Caiado também aposta no fortalecimento das agências reguladoras e na estabilidade dos contratos para aumentar a segurança jurídica e atrair investimentos.
Na logística, a candidatura defende uma mudança na matriz de transportes, com maior utilização de ferrovias, hidrovias, cabotagem e terminais intermodais. O objetivo é reduzir os custos de transporte e aumentar a competitividade do país.
No saneamento, a meta é cumprir a universalização de água tratada e esgoto até 2033, além de ampliar ações de drenagem urbana e manejo de resíduos.
Assim como Lula, Caiado considera a infraestrutura digital como estratégia. O programa prevê a expansão da conectividade para todos os municípios e o compartilhamento de estruturas como postes, torres e dutos.
Romeu Zema
Zema é um dos principais defensores da participação do capital privado na infraestrutura e da redução da dependência de recursos públicos. O programa prevê um portfólio nacional de projetos com cronogramas para concessões e PPPs.
A candidatura propõe ampliar o uso do mercado de capitais e de mecanismos de garantias e seguros para reduzir o custo dos investimentos.

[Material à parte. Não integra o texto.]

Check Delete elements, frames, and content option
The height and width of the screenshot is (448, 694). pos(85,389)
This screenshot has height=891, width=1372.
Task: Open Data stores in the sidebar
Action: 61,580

Para acelerar obras consideradas estratégicas, o plano cria a categoria de “Projetos de Interesse Nacional”, que teria tramitação prioritária e prazos mais rápidos nos órgãos de licenciamento e controle.
Zema também propõe fortalecer a autonomia das agências reguladoras e concentrar o planejamento dos diferentes modais de transporte em um único Ministério da Infraestrutura.
Rodovias e portos também seriam ampliados por meio de concessões e PPPs. Para as hidrovias, o programa prevê a participação privada em atividades como dragagem e sinalização.
No saneamento, a estratégia é regionalizar os serviços de água e esgoto e ampliar as concessões para cumprir as metas de universalização previstas no marco legal.
A conectividade digital também aparece entre as prioridades, com expansão do 5G e parcerias para levar internet ao agronegócio, escolas e unidades de saúde no interior.
Renan Santos
O plano de Renan Santos, do Partido Missão, é chamado de “Missão Rondon”, em homenagem ao marechal Cândido Rondon. A proposta estabelece como objetivo elevar os investimentos em infraestrutura de cerca de 2% para pelo menos 4% do PIB (Produto Interno Bruto).
A estratégia, porém, condiciona o aumento do investimento público à realização de reformas administrativa e fiscal. Para ampliar os recursos disponíveis, o programa aposta principalmente em concessões, PPPs e investimentos privados.
As ferrovias aparecem como uma das principais prioridades. A candidatura estabelece como meta ampliar a malha ferroviária brasileira para pelo menos 40 mil quilômetros.
Entre os projetos citados estão a conclusão da Ferrovia Alcântara-Açailândia e da Ferrovia de Integração Oeste-Leste, além do início das obras da Ferrogrão e da viabilização da Ferrovia Transoceânica.
Nos portos, o programa prevê ampliar a capacidade de exportação e acelerar projetos no Norte e Nordeste, incluindo os portos de Alcântara, Itaqui e Ilhéus. A candidatura também defende a expansão da infraestrutura aeroportuária regional.
No setor energético, uma das propostas é criar um marco regulatório para reduzir o chamado curtailment, quando a geração de energia é limitada por falta de capacidade de transmissão. O plano também prevê a retomada das obras de Angra 3 e investimentos em hidrogênio verde e pesquisa em fusão nuclear.